Saved data entries:
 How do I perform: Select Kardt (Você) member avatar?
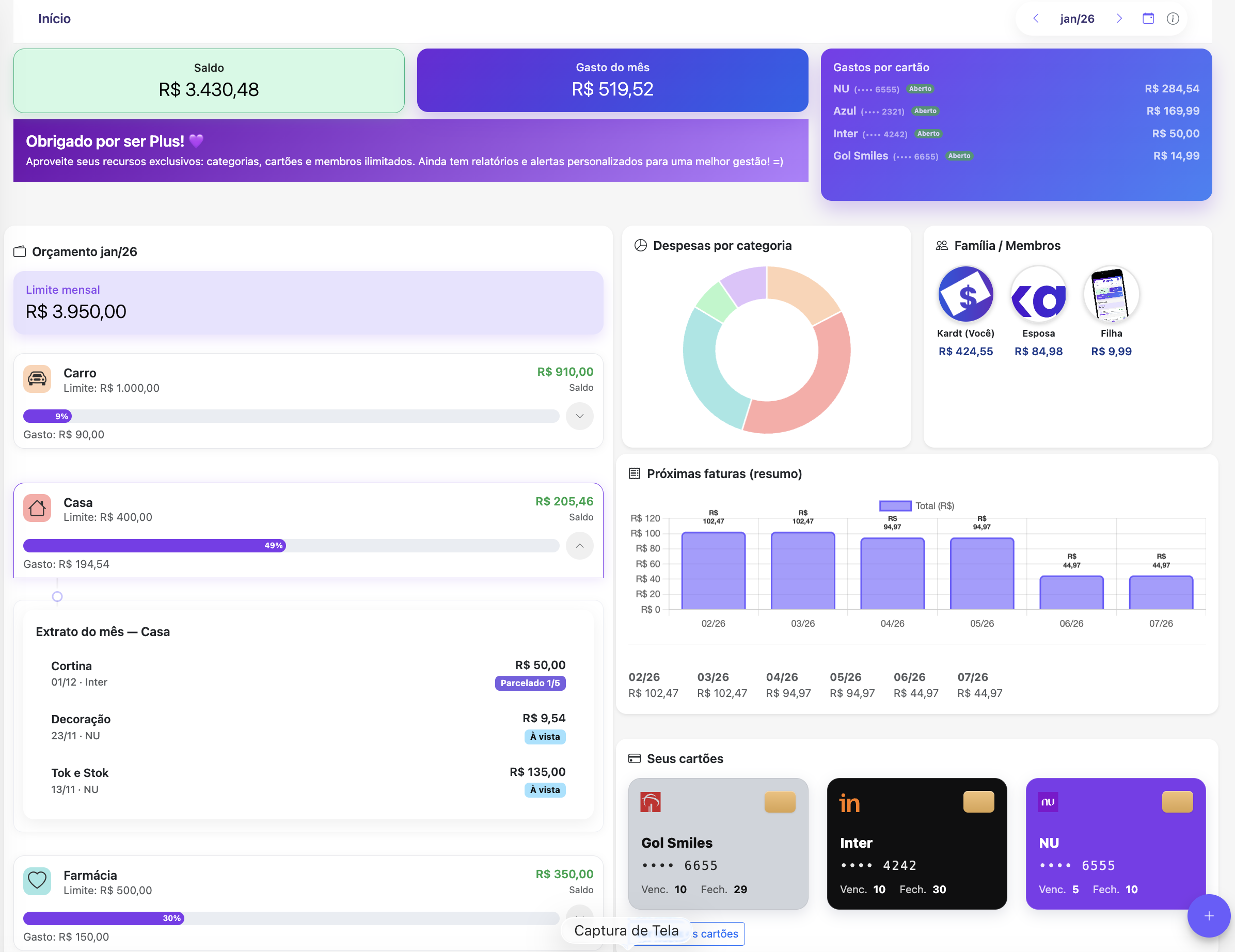pyautogui.click(x=965, y=294)
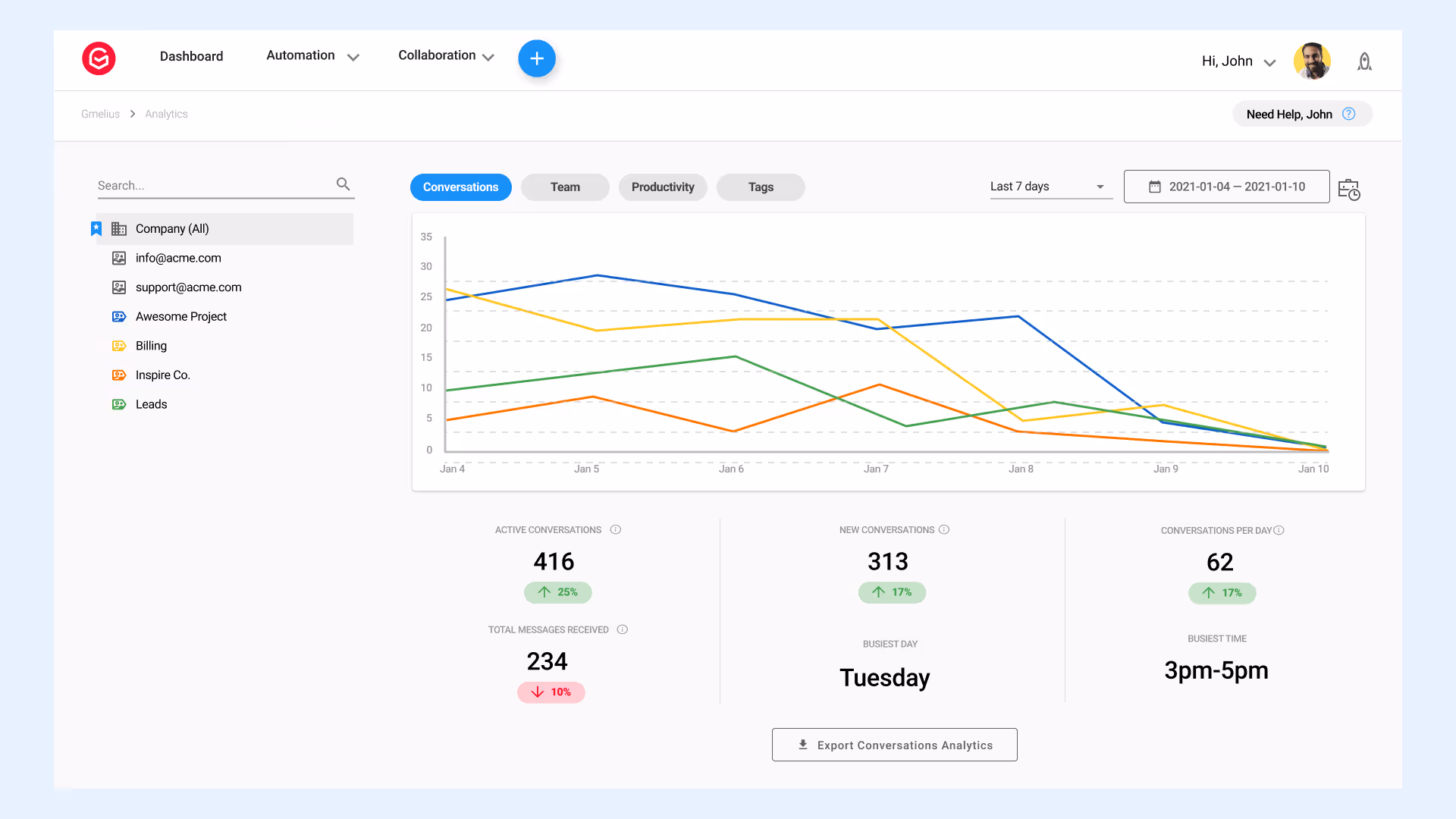Click the date range picker field
The image size is (1456, 819).
click(1226, 187)
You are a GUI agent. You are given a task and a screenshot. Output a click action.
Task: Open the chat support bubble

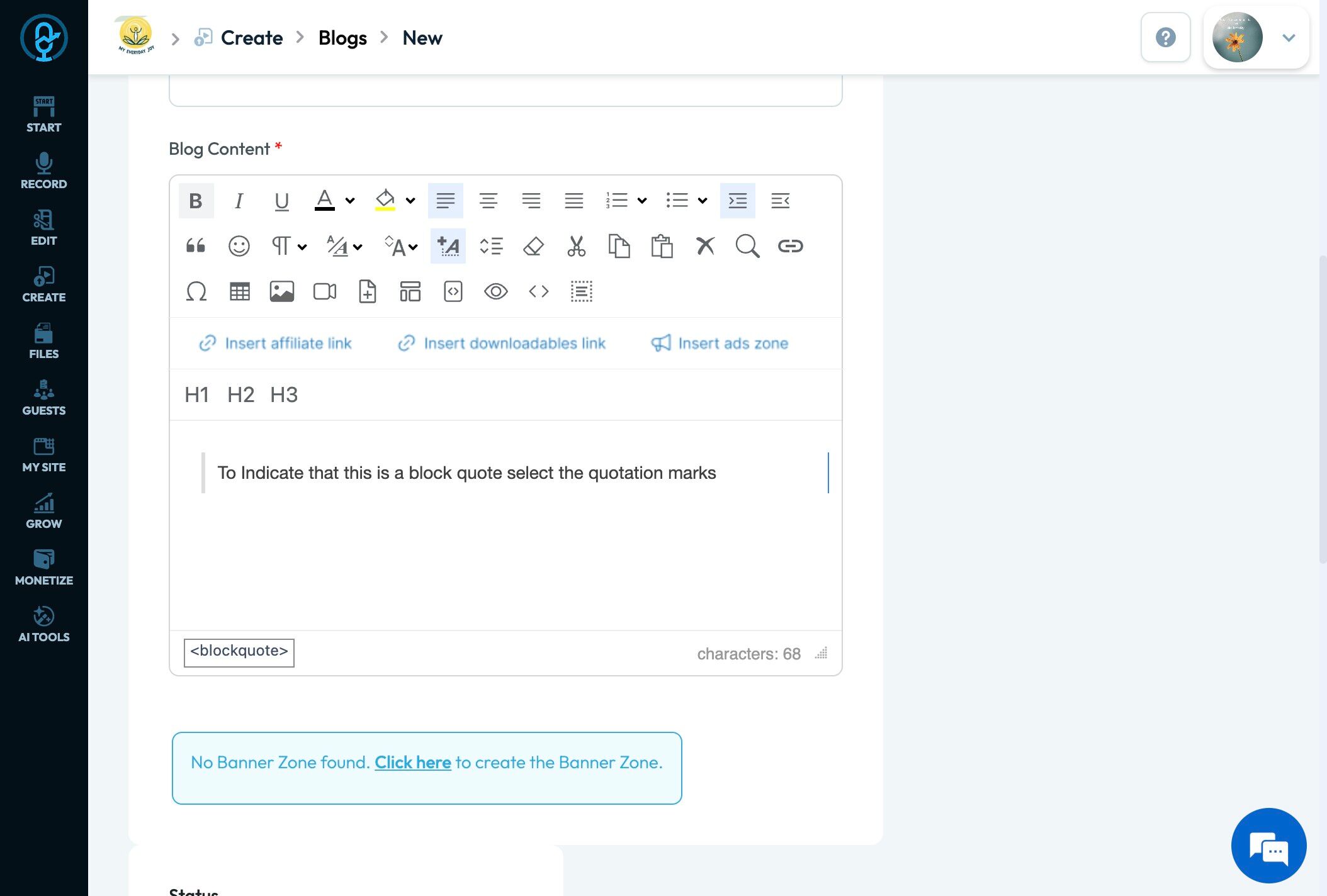point(1268,846)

WHAT YOU SHOULD DO:
Pictures are to be omitted; otherwise, write out the data exactly as it appears.

EXPECTED OUTPUT:
 How do I perform: Select Kardt (Você) member avatar?
pyautogui.click(x=965, y=294)
Click the date range picker field
The image size is (1456, 819).
click(1226, 187)
You are a GUI agent. You are given a task and a screenshot. Output a click action.
Task: Open the chat support bubble

point(1268,846)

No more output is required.